It’s the holiday season and this year it is mixed with both joy and sadness. Though my brother lived some 1800 miles away, Steve typically called every Christmas Eve as we all gathered together in celebration of the season. This year, there will be no call for cancer ended his time on this earth. Yesterday, I drove to the veterans cemetery, his final resting place. The snow was falling, the wind was blowing, and the air was bitter cold. I stood at his grave and sadness filled my heart. At the same time, wonderful, joyful memories filled my mind. I remembered all the long-ago Christmas days when Dad was still with us, when our Grandparents were still with us, and when laughter filled the air. I remembered those Christmas Eve nights when we’d gather together…me at the piano, Jack with his trombone, Steve with his drums, and Jamie on the guitar.

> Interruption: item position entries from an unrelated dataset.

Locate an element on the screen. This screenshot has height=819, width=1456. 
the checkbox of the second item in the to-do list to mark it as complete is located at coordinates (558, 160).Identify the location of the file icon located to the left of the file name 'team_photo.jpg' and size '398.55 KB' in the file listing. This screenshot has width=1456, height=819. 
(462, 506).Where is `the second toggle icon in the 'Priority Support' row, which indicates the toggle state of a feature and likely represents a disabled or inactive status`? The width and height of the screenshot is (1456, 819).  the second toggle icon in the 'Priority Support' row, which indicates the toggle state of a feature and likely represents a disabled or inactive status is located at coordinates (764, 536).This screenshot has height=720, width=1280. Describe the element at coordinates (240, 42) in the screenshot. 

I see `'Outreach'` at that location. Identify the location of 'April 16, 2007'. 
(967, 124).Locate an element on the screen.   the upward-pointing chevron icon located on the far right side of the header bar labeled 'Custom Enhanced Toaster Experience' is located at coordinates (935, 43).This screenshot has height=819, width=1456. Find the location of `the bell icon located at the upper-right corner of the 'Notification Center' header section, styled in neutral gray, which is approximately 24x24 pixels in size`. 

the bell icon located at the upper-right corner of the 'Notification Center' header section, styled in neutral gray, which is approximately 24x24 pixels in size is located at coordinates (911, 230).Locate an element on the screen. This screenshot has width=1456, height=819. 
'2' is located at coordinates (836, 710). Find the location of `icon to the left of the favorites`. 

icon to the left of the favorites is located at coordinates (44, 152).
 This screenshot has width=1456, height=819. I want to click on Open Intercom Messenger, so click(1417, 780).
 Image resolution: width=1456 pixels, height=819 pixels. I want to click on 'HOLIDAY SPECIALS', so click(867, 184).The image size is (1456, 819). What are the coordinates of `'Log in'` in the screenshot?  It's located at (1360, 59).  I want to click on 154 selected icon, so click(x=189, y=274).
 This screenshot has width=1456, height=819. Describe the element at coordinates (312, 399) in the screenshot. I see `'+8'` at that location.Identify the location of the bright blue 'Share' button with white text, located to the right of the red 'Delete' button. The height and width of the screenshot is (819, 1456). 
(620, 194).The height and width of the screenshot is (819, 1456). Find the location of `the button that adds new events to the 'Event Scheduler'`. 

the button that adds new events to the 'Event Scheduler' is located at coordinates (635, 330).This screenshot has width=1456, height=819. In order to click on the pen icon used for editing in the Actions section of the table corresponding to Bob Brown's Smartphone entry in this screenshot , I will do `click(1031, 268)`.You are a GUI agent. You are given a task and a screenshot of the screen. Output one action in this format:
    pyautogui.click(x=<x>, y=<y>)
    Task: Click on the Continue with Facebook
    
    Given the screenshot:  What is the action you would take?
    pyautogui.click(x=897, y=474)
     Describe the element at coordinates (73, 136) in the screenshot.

We would play Christmas songs and everyone would join in to sing the familiar words. I remembered my brothers and me playing Sorry and Battleship and Monopoly. They would cheat. I would catch them. We would laugh, drink hot chocolate and eat all the wonderful Christmas cookies Mom made for us.
Yes, as I stood in the wind and the snow yesterday, I felt sorrow that Steve was no longer with us but more than the sorrow, I felt joy that he had been in our lives and remembered all the wonderful times we shared.
And really, isn’t that what this season is all about? Merry Christmas.